The medical aid group – Doctors Without Borders – is warning of “dire consequences” due to a flatlining of international AIDS funding.
The group – also known as MSF – has released a new report called No Time to Quit: AIDS treatment gap widening in Africa. It’s based on an analysis of HIV/AIDS related programs in seven countries: Malawi, Mozambique, Zimbabwe, South Africa, Lesotho, Kenya, Uganda and DRC.
The report says donor countries are “backing away” from their commitments to HIV/AIDS.
Emi MacLean, U.S. director of the Essential Medicines Campaign for Doctors Without Borders, says there are four million people alive today thanks to donor funding for AIDS drugs, known as anti-retrovirals (ARVs). But she says progress could be reversed by a shortage of funds.

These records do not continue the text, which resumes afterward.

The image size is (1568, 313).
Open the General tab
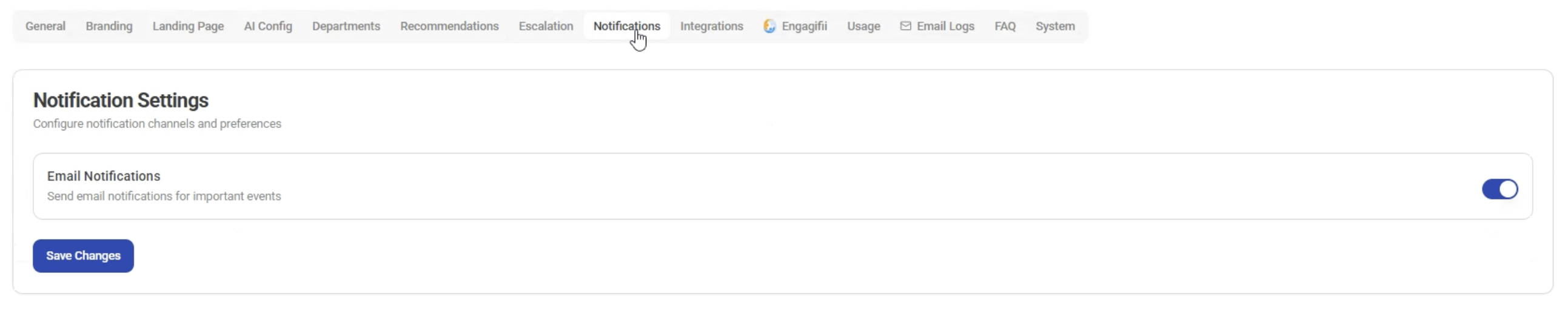[45, 26]
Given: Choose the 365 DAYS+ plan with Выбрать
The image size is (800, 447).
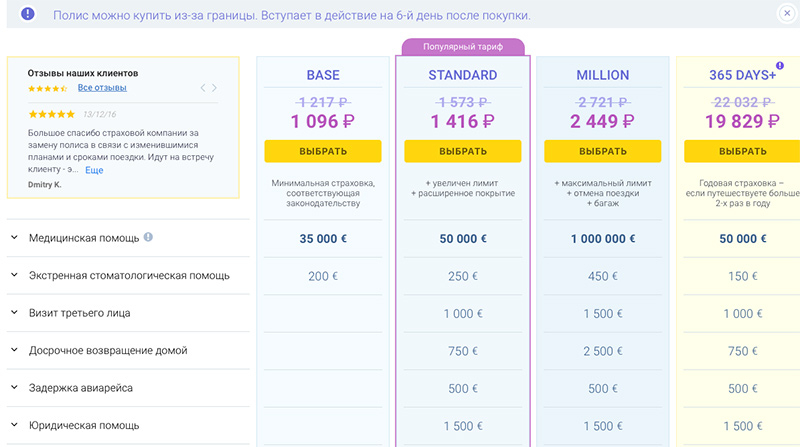Looking at the screenshot, I should (742, 151).
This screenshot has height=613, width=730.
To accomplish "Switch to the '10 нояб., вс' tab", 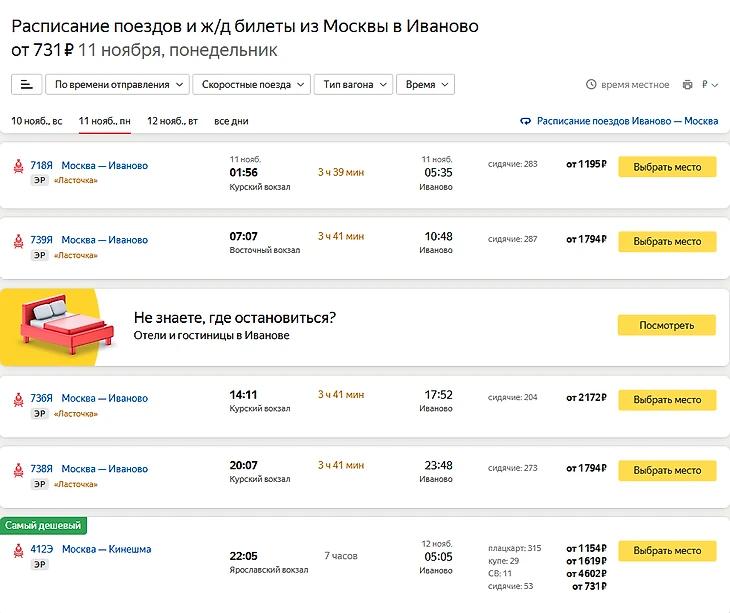I will click(37, 121).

“For the past year, we at MSF have become increasingly alarmed by how the HIV/AIDS treatment landscape is shifting. The global Fund (for AIDS, Tuberculosis and Malaria) and the countries that fund it…are all beginning to retreat from their commitments to the global HIV response,” she says.
She says the trend may indicate “going back to a time of more rationed care and treatment.”
Shortfalls
“The Global Fund is facing a severe shortfall in funds to meet the demand, with various countries, including the U.S., announcing a reduction of contributions to the fund. The funding limitations threaten a core principle of the Global Fund – that demand by countries and quality of proposals will drive funding choices,” says MacLean.
The Doctors Without Borders report bases its findings on anecdotal evidence from its teams in Africa.
“Patients are being shuffled around from one clinic to another because of limited treatment slots. There are now new waiting lists; and doctors and nurses facing the agonizing choice of which patients they should treat – a patient who arrives very sick with late stage AIDS or the patient not yet sick, but who needs treatment and will get sick quickly without it,” she says.
MSF teams in Zimbabwe, South Africa and Uganda report HIV infected people are not getting into treatment programs as soon as they should.
“A letter from the U.S. Centers for Disease Control in Uganda to PEPFAR implementing partners suggests that rationing to be ‘the sickest patients, eligible pregnant women, children, pedi (pediatric) HIV patients and family members of persons on ART (anti-retroviral therapy),’” she says.
MacLean says such rationing “moves programs backwards…even though the science and the medical advice is unanimous that treatment should start earlier.”
VOA has requested a response from PEPFAR (President’s Emergency Plan for AIDS Relief) officials to the MSF report.